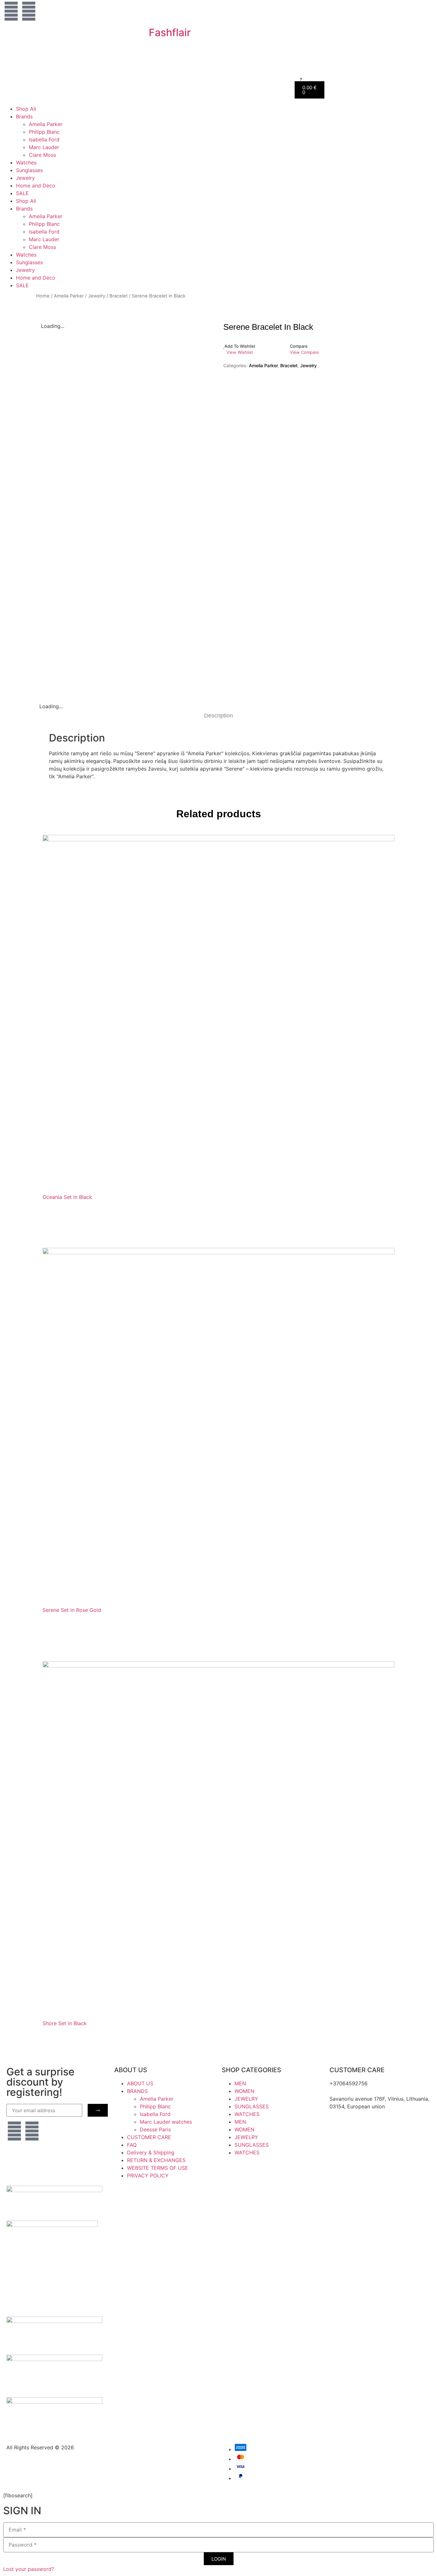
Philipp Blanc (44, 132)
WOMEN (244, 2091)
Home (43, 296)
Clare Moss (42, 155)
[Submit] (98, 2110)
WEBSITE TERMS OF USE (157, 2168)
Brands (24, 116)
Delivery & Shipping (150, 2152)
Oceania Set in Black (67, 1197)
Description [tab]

==

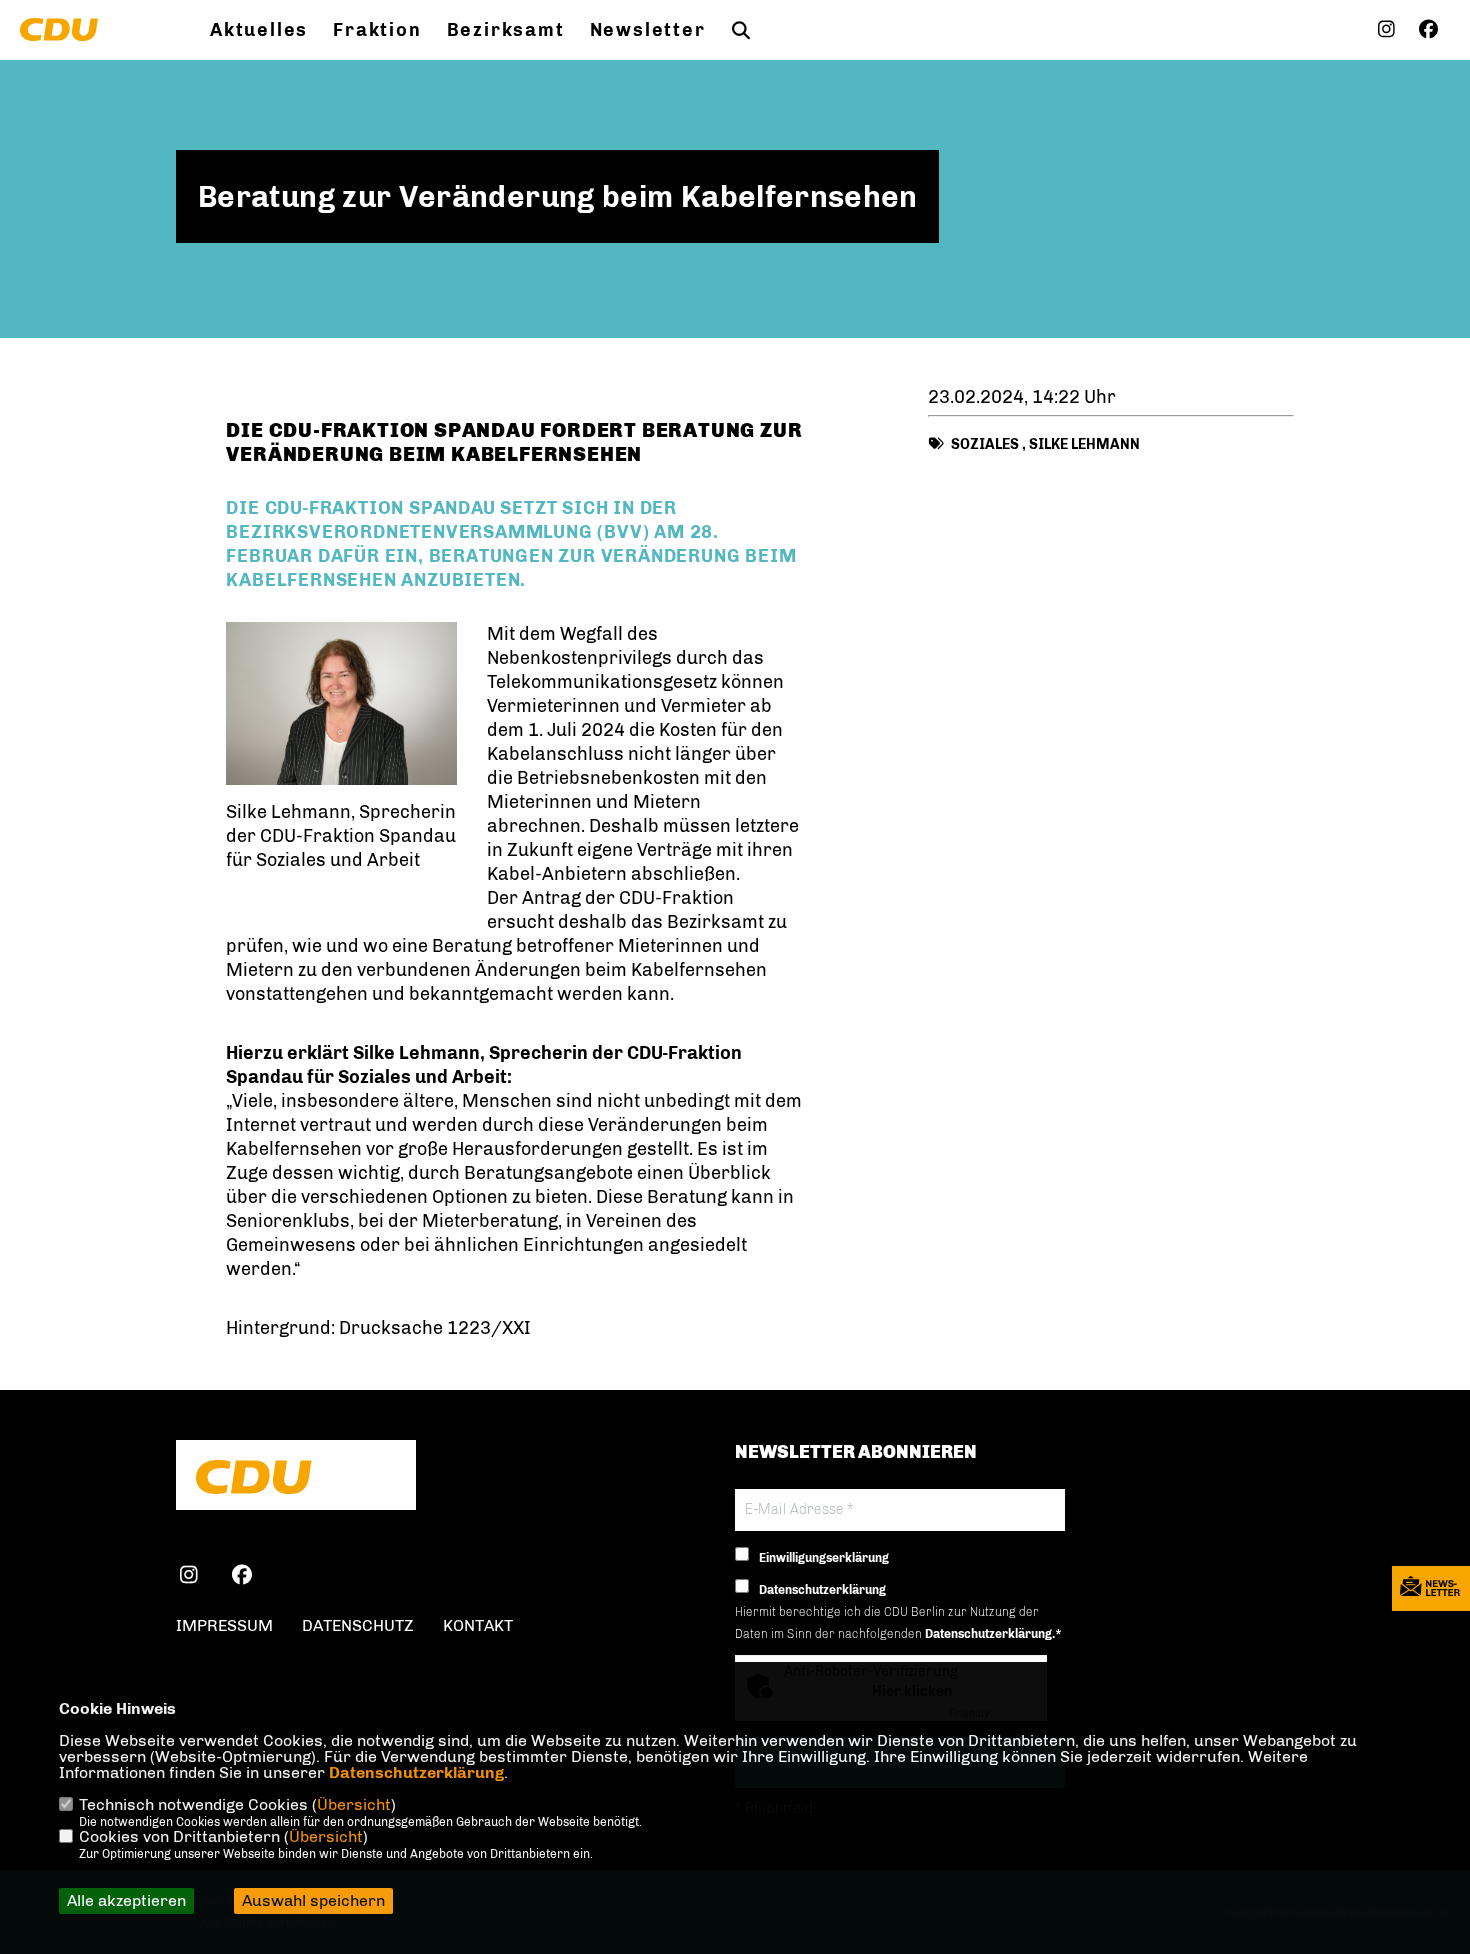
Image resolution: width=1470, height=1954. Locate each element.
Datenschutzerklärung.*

→ REQUIRED ACTION:
Starting at the line above that holds "Brands (24, 116)" and ending at the line that holds "Description [tab]", transcribe each line exactly and include no other lines.

→ ANSWER:
Brands (24, 116)
Delivery & Shipping (150, 2152)
Oceania Set in Black (67, 1197)
Description [tab]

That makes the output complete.